Financial Help for Students

by Teodora Pasca
Jobs People Do | JobsPeopleDo.com

Whether you’ve landed a part-time job or are looking into a student loan, money is a part of everyday life. Especially during back-to-school season, it’s important to start thinking about how to handle the money you’re making (or spending). Financial matters may seem complicated and intimidating—but if you’re looking into a post-secondary program (or have already begun to invest in one), understanding how to manage money is one of the most important things you’ll have to learn this year.

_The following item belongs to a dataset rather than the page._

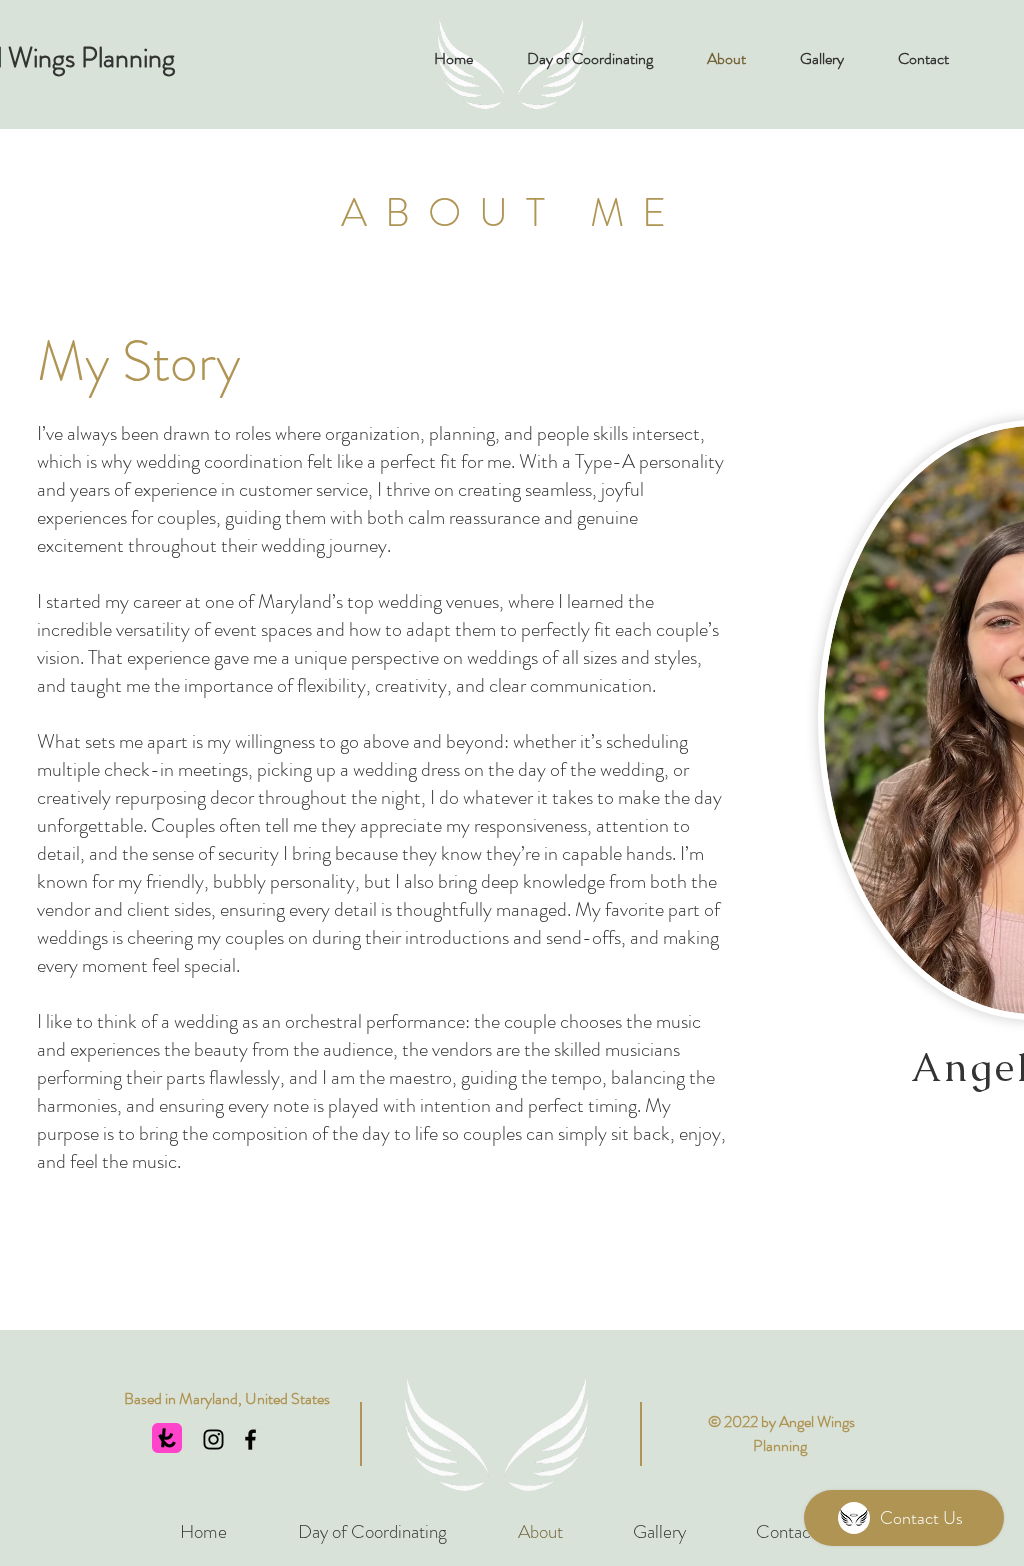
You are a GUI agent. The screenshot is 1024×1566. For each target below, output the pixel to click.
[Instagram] (213, 1439)
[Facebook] (250, 1439)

There are key steps you can take to make sure you’re truly getting your bang for your buck: consider the following tips the next time you’re headed to the bank.

Outline basic expenses.
What are you going to need, and when? Establish some weekly, monthly and annual expenses and see what you can do to stick by your budget. For example, if you’re living on your own, you’ll probably be spending roughly the same amount of money on groceries each week and will have to make monthly payments on rent. Make sure these recurring bases are covered before you put your cash towards something else.

Shop smart.
Draw up lists – and make sure you’re specific. Set out to buy only what you’ve established you need first before you spend all your money on more “fun” things. It’s also a good idea to research before you shop. Are certain stores having sales you can take advantage of? Is a certain brand more expensive than another? Be informed about what you’re spending your money on and be prepared to justify expensive investments.

Prioritize—or compromise.
If you’re going out to eat one day, pack a lunch the next. If you don’t spend most of your wages one week, treat yourself with something special the next. You can have fun and be money-smart at once; it just requires a bit of calculated give and take. What’s most important is that you make sure you can afford what you’re spending. Consider looking into cheaper alternatives for the things you want if you can’t make room for them in your budget.

Save something.
Make the decision to put aside a portion of your earnings every payday (for example, a third of every cheque can go into a savings account). Work around these savings—spend whatever you need to, but don’t touch the money you’ve set aside. It’s smart to reserve some cash for special occasions or emergencies because things happen. You never know when you’re going to need it.

When you’re doing financial planning, try these tips out—and as you go, incorporate some of your own strategies. Customize your student budget to suit your personal needs and get ready to reap the payoffs.